Naïef optimisme leidde er in de jaren zeventig toe dat het gebruik van zogenaamde softdrugs werd toegestaan. Als we toen nog niet overtuigd waren dat drugsgebruik schadelijk is voor de gezondheid en voor de openbare orde, dan moeten we toch intussen wel wakker worden. Het rapport ‘Geen deuren maar daden’ van de commissie-Van de Donk maakt duidelijk dat drugs en zware criminaliteit hand in hand gaan. Nederland is een belangrijke schakel in de internationale drugshandel, terwijl er sprake is van een mild strafklimaat.

Mijn voorganger ds. Abma zei tijdens het drugsdebat in 1976: ‘Gebruikers en handelaars zijn niet te scheiden. Handelaars zijn uiteindelijk ook verslaafden, zij het niet aan drugs, maar aan geld.’ Die woorden blijken profetisch: de tijd van een optimistisch geloof in de legalisering van drugs, moet nu toch echt voorbij zijn.

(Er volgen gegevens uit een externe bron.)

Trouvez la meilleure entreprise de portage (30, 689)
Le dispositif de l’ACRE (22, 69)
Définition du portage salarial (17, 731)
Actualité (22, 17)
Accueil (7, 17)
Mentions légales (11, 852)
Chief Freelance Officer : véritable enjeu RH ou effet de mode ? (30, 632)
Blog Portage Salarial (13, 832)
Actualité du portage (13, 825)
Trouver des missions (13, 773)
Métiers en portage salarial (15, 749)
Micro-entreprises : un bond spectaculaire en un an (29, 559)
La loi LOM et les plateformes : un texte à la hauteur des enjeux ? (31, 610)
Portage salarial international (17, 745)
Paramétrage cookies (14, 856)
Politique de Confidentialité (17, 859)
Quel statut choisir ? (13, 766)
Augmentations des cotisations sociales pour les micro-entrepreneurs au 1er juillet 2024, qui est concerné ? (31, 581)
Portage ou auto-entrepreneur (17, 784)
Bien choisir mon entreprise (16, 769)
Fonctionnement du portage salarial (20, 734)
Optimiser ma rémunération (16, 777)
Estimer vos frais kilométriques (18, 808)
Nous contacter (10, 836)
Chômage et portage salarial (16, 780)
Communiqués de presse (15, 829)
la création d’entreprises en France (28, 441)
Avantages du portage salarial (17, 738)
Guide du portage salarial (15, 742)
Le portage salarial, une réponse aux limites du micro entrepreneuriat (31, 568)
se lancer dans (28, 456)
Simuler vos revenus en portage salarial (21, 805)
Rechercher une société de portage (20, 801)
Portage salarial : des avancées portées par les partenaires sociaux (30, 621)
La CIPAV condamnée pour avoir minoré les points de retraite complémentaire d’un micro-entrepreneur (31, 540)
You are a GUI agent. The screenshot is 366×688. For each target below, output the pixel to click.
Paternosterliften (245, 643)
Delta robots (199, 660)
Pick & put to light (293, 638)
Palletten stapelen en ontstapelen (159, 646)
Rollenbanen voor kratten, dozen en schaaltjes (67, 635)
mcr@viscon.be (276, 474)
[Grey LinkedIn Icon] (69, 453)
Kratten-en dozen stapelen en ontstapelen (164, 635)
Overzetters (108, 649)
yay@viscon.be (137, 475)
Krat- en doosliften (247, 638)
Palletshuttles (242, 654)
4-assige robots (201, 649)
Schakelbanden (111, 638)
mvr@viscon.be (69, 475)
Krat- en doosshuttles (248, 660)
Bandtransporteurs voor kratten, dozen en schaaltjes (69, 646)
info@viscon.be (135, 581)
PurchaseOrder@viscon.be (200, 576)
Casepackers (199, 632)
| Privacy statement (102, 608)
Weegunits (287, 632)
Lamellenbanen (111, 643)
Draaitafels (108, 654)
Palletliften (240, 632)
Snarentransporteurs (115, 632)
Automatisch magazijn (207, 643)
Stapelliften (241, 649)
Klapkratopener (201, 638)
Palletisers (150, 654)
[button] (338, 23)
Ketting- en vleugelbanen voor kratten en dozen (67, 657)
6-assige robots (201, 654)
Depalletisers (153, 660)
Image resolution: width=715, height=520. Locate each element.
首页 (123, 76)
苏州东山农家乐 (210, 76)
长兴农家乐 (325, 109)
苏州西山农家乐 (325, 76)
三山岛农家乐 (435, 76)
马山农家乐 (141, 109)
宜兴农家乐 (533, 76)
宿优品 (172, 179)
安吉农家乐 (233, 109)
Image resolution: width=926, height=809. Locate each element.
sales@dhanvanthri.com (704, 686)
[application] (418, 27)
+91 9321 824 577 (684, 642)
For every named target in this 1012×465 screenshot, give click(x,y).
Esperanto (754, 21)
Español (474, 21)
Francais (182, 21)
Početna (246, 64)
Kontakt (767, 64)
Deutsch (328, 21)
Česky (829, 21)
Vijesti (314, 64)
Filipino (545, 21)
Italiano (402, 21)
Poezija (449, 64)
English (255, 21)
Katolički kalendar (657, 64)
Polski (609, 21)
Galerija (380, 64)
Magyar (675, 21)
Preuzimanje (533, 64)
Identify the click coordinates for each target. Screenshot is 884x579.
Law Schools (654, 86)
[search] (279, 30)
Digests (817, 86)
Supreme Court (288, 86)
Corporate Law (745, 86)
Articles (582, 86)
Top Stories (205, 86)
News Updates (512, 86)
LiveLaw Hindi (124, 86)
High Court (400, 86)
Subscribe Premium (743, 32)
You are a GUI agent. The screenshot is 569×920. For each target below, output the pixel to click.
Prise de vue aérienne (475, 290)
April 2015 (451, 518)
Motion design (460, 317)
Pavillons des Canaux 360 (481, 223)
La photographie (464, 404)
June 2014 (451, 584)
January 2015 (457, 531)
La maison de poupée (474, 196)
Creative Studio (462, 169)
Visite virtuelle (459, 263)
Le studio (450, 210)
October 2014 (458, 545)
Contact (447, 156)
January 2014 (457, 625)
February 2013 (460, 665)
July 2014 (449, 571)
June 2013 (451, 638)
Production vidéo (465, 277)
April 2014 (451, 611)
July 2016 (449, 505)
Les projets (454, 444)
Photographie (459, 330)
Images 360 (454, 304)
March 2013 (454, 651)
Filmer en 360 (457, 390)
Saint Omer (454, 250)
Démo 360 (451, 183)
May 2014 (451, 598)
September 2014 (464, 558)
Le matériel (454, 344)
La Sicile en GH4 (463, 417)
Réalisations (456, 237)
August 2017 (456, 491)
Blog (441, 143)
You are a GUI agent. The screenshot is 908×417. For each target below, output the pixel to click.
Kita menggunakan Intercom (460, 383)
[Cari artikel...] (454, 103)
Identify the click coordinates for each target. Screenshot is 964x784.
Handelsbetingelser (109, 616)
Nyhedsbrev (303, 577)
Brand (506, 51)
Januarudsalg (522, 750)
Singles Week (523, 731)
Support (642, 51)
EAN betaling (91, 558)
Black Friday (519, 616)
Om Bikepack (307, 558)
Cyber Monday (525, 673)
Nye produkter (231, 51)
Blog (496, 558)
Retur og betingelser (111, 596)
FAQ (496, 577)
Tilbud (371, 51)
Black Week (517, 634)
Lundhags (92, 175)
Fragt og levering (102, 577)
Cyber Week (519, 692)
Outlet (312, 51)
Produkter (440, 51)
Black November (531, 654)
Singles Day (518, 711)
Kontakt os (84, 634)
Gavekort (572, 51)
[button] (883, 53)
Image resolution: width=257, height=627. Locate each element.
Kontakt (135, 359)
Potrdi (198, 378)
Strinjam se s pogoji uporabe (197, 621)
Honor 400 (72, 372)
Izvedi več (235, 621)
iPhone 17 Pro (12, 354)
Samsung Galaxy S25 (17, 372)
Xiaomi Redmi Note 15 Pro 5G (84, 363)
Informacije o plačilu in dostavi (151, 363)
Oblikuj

Het blijft schipperen met drugs in Nederland. Waar sinds de jaren zeventig een tweeslachtig beleid gevoerd wordt, is langzamerhand het besef ontstaan dat het zo niet verder kan. De SGP verwelkomde het dan ook zeer dat in het regeer- en gedoogakkoord van dit kabinet strengere maatregelen worden voorgesteld om drugs tegen te gaan. De clubpas, het ingezetenencriterium, het afstandscriterium en een strenger handhavingsbeleid zijn stappen in de goede richting. Datzelfde geldt het voorstel van de VVD om de verkoop van hasj te verbieden.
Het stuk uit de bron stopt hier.